Firecracker: Lightweight Virtualization for Serverless Applications

2025-04-23

Firecracker is AWS' open source virtual machine monitor used in it's serverless functions and container offerings (Lambda and Fargate)

Firecracker is a good case study because of it's small(er) scope than many other VMMs out there. It promises fast VM startup, minimal overhead and strong security among other things.

The need for a new VMM

Serverless compute allows you to run workloads on rented computers without worrying about managing them. This is a good business to be in as cloud providers. Multi-tenancy (running multiple workloads on the same computer) is a lucrative business model but poses challenges:

Security - one workload should not be able to access data from another
Performance - should not decrease due to resource sharing (noisy neighbour effect)

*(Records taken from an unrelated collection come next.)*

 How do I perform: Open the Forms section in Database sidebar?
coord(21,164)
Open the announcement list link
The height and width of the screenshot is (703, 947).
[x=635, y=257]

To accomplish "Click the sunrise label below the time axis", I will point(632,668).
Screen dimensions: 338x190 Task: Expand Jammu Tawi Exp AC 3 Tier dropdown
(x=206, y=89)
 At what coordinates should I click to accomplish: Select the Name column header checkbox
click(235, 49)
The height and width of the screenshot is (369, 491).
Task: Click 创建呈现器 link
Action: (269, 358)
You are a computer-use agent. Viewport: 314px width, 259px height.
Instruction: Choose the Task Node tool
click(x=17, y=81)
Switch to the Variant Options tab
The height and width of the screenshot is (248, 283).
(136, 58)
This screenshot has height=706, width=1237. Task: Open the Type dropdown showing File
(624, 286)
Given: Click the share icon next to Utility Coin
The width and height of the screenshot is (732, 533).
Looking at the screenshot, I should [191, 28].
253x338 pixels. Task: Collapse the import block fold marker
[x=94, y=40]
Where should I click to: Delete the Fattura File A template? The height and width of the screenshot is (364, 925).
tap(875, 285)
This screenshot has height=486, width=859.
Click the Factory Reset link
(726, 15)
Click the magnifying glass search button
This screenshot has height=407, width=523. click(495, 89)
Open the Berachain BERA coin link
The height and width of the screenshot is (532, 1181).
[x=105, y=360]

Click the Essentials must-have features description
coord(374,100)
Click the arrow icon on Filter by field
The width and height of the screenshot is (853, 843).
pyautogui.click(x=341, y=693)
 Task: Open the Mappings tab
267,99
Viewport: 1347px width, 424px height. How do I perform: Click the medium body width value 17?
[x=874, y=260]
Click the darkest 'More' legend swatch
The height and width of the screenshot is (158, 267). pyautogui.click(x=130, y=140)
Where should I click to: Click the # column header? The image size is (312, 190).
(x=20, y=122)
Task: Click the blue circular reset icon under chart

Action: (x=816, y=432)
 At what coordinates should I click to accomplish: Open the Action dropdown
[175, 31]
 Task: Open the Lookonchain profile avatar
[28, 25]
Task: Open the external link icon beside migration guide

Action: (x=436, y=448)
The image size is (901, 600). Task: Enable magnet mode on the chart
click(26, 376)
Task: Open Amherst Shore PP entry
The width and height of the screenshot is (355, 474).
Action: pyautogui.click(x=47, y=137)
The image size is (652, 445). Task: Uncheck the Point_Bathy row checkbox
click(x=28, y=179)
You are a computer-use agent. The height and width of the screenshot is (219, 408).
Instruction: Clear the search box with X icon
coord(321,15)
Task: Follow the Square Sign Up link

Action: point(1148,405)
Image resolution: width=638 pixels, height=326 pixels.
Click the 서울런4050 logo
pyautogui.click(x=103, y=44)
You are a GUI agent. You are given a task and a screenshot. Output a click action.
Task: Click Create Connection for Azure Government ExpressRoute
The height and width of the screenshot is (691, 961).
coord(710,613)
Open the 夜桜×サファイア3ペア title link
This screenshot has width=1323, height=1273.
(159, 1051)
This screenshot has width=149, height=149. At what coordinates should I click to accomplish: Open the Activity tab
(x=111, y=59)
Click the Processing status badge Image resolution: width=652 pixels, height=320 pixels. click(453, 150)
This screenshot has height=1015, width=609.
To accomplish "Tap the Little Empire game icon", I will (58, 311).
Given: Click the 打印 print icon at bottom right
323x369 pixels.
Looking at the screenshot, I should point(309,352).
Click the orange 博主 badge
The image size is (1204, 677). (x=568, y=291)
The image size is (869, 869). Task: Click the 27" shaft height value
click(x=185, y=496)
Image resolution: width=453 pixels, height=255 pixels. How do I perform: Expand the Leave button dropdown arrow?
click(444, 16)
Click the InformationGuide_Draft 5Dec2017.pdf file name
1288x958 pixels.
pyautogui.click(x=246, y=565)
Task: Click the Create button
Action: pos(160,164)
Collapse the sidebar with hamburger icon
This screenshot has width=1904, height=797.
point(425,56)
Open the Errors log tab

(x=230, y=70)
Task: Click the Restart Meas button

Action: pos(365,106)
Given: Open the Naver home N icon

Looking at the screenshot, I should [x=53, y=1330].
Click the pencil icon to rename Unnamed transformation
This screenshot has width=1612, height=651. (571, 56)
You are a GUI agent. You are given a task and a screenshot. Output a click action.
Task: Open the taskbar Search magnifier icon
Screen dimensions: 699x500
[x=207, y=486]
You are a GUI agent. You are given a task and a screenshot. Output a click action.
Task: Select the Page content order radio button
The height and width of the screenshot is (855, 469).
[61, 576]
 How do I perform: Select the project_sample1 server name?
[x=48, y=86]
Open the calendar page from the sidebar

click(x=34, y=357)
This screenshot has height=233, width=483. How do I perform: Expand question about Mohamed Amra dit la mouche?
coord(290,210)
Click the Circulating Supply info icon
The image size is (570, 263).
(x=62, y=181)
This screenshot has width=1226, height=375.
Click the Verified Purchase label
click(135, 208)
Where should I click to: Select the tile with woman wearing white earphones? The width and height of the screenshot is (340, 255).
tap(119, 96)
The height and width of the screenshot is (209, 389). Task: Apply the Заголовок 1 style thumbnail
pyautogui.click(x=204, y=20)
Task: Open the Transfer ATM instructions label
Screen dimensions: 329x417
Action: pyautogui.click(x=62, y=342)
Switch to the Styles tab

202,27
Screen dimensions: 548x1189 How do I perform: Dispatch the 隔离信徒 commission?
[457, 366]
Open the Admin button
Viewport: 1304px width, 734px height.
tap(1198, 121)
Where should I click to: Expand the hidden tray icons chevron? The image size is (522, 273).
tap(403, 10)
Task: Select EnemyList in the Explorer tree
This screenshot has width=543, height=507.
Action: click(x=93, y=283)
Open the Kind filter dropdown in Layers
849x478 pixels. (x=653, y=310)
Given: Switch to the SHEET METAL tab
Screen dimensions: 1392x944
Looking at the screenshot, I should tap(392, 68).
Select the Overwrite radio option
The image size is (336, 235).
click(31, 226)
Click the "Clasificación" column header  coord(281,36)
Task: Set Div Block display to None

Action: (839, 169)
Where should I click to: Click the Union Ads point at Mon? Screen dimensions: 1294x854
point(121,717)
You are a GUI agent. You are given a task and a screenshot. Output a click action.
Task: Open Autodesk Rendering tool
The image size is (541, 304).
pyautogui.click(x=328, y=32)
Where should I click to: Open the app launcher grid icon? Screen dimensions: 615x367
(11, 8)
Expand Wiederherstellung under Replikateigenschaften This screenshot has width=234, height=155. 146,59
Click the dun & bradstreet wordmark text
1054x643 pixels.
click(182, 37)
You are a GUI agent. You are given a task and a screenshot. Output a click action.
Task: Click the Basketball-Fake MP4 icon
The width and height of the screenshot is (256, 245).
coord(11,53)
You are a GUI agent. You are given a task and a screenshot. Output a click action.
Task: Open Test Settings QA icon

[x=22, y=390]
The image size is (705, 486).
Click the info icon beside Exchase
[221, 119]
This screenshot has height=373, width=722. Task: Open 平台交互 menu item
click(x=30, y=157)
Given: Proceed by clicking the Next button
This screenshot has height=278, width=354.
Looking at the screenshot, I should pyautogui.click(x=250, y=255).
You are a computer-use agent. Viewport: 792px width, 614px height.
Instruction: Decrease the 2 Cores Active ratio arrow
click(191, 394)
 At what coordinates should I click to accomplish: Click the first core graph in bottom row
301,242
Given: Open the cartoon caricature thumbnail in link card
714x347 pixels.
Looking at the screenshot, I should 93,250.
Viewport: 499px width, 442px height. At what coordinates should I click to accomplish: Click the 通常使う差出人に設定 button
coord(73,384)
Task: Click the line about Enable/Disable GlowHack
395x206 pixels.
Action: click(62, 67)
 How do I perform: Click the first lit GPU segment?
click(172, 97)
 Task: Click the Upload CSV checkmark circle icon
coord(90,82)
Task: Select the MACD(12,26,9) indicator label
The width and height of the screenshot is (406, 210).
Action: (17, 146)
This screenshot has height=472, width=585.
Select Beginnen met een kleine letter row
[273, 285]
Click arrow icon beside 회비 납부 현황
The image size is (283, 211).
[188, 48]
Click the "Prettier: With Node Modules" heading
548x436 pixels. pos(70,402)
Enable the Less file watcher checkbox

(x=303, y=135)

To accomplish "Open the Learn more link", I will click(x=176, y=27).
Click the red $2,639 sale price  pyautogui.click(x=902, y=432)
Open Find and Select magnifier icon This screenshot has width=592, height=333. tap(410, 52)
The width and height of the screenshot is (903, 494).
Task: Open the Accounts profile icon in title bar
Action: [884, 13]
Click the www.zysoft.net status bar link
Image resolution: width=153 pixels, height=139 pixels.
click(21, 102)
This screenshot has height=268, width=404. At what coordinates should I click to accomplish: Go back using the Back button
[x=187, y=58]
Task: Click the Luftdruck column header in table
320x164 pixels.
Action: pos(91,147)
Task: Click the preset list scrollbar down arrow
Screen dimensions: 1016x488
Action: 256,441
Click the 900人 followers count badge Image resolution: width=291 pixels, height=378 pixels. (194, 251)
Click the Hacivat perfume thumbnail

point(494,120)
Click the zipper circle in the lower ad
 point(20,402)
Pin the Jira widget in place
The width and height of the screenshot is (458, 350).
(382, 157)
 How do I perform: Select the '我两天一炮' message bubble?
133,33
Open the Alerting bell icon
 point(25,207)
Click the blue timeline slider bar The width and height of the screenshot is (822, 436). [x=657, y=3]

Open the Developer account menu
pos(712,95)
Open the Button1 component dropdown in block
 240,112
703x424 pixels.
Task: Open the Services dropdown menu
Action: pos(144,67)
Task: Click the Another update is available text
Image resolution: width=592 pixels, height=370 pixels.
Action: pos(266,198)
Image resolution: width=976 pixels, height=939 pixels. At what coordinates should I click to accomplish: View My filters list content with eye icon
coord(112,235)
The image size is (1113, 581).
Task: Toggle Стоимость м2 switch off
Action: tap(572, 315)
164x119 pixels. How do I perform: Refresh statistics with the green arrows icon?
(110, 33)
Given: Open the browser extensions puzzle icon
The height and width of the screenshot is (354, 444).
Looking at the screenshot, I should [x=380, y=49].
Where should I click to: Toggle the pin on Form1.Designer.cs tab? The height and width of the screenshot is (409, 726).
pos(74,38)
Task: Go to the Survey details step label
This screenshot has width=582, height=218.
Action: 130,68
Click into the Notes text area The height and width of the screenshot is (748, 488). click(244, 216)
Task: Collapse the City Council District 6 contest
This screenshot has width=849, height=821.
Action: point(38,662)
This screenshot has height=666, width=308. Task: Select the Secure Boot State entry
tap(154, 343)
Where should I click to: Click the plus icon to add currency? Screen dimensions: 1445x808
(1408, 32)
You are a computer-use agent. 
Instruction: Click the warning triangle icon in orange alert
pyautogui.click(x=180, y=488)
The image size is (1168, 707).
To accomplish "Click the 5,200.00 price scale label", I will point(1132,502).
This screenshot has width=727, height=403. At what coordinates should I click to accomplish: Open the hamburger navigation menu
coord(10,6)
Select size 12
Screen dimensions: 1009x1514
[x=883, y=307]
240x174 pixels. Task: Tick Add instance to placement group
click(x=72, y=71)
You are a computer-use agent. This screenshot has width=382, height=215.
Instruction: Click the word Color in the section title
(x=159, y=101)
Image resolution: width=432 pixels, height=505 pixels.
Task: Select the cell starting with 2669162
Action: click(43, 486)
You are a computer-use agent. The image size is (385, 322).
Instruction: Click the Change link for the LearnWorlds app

Operating system virtualization has been explored before. The linux kernel has builtin mechanisms for this:

cgroups - grouping process and managing resource usage
namespaces - separate kernel resources like PIDs
seccomp-bpf - controlling access to syscalls
chroot - providing an isolated filesystem

This provides strong isolation but we are trading off security (due to workloads sharing the same kernel) and code compatibility (customers should be able to run arbitrary linux binaries)

Hypervisor based virtualiztion solves for the two issues but carries with it an performance overhead.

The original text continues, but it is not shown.